The instructions regarding trimming are quite clear. There are two main parts to it, the elevon tensioning covered previously, and sorting out the balance for gliding. This is done by test throwing the glider and adding small amounts of clay weight to the wings to correct for any roll or pitch. My first attempt at trimming, at UKRA 2003, led to the nosecone being pushed into the body tube. In retrospect, there was too much breeze. The small amount of damage was easily repaired.
Location: Baildon Moor
A perfect boost and translation to horizontal flight. Once flying horizontally, the glider made a 180° turn, then appeared to roll over, and slide sideways into what became a dive to the ground. The front body tube was crimped but easily repaired. The crimped sction of tube was excised and replaced with a new section, attached by means of a short coupler.
Before the next flight, I spent a lot more time at IRW 2003 trimming.
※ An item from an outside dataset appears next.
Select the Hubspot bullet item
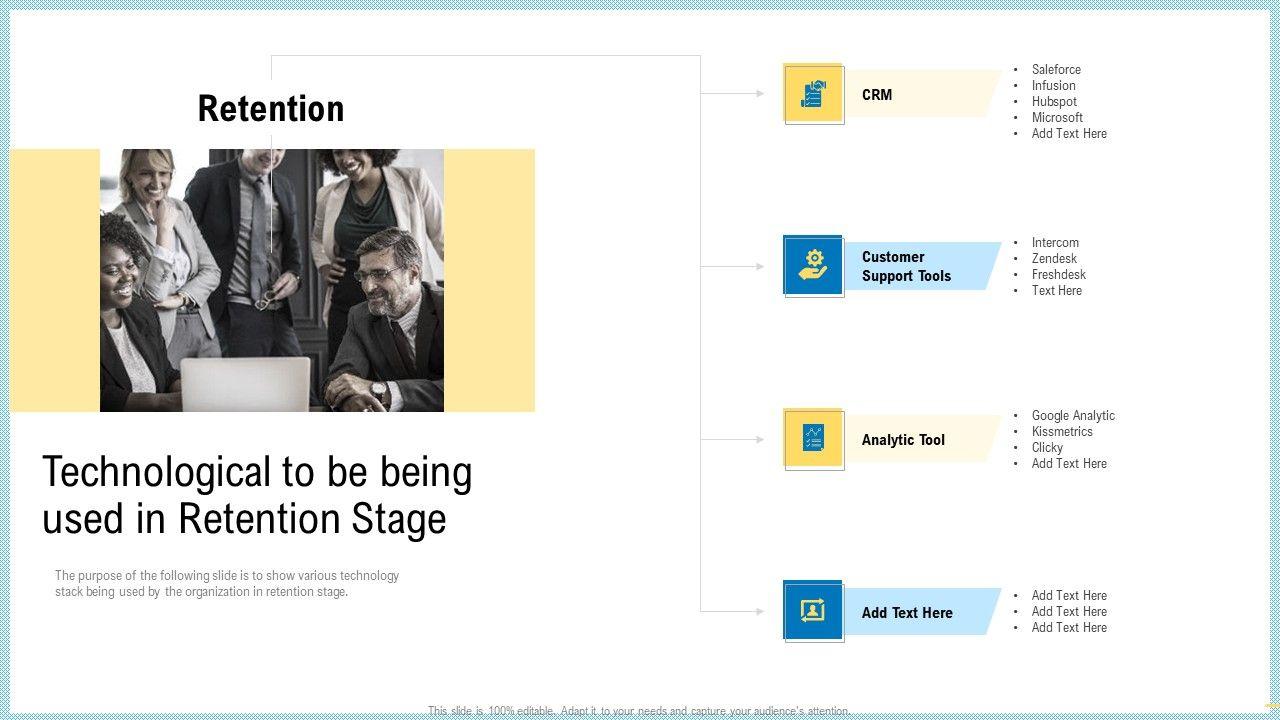This screenshot has width=1280, height=720. [1054, 101]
There was a gentle breeze and I got it so it would glide really well either with, or against the breeze.
Location: IRW 2003
Once again, a great boost and translation. Again it made a turn, but this time much wider. There was no roll, but the glider slowly pitched down and picked up speed. This was never corrected and it dived into the ground. Amazingly, there was no damage at all.
Location: IRW 2003
Another great boost, but the flight was just a higher version of flight #2. What did I expect? This time there was a lot of damage. The body tube is folded up and the wings are broken across the span. It will be a big rebuild, which I haven't yet attempted.
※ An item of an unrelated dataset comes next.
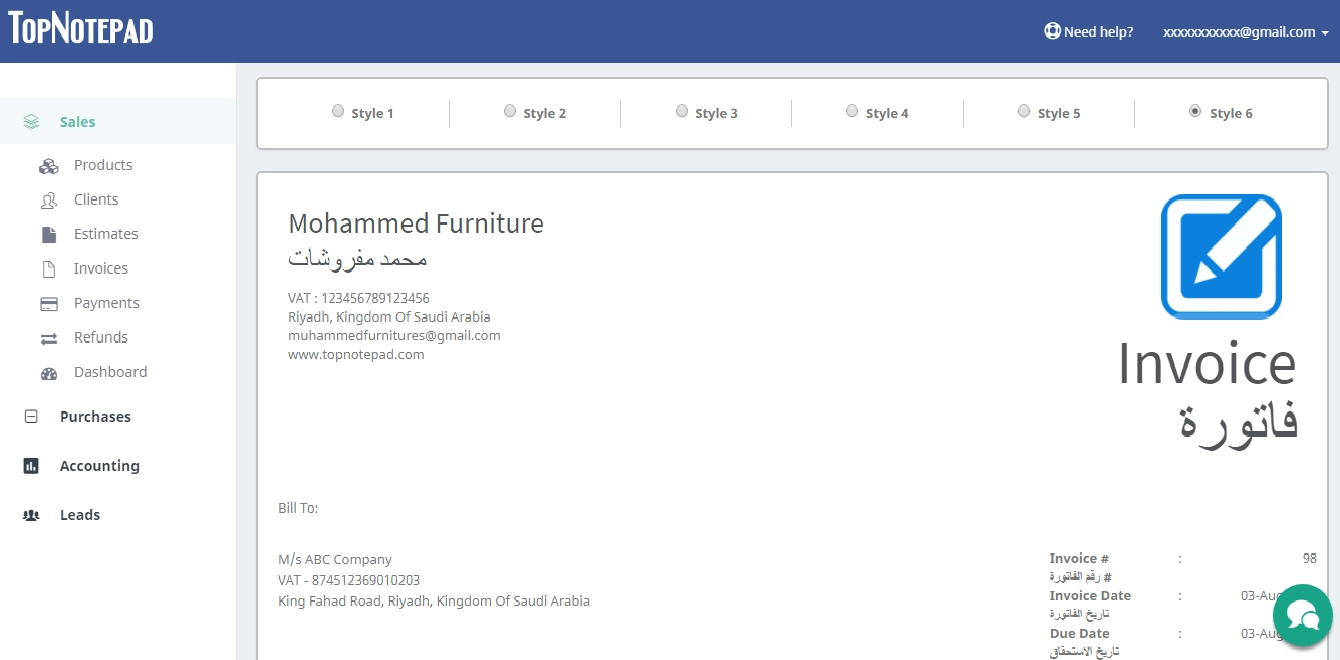Collapse the Sales sidebar section

(77, 122)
I think the problem with the first flight was lack of trimming, that led to it rolling over and diving. For the second and third flights, I wonder if I had the elevons tensioned correctly? The tensioning is meant to be set such that the elevons are flat for the boost, and pop up for gliding flight. It might be that I didn't have quite enough tension. Therefore, as the glider pitched forwards, it picked up speed, and the increased wind speed forced the elevons into the horizontal position. Once that happened it would never be able to correct its attitude. I did follow the directions for tensioning, using the spent motor on the elevon, but maybe the exact position is critical? I passed on my thoughts to Orbital, but disappointingly, I never got a response.
This is an excellent kit. It's not exactly cheap, but the quality of the parts is second to none, the instructions are detailed and comprehensive, and even the packaging is first-rate. I really enjoyed building it. I must point out however that I can't recommend this kit for a beginner to rocket gliders. Despite the detailed direction, I never really had a successful flight. Since I've seen and read about many other successful flights of VMX-2s, I have to put that down to my own inexperience with rocket gliders which is limited to a couple of flights of an Estes Tomcat, and a few flights of an "AstronMike" style saucer glider. I reckon that either the trimming wasn't up to snuff, or that I didn't get the elevon tension correct. So in conclusion, this is a great kit, but if you're a beginner, practice your trimming on something cheaper first.
Between publication of the first part of this article and the second, I was informed by Verney Montague that BSMA have put up a handsome Gold Medal to be awarded to the first person to break the two minute barrier with a rocket powered Spaceplane. The medal has actually been around for 2-3 years. Anyone know if it's been won yet?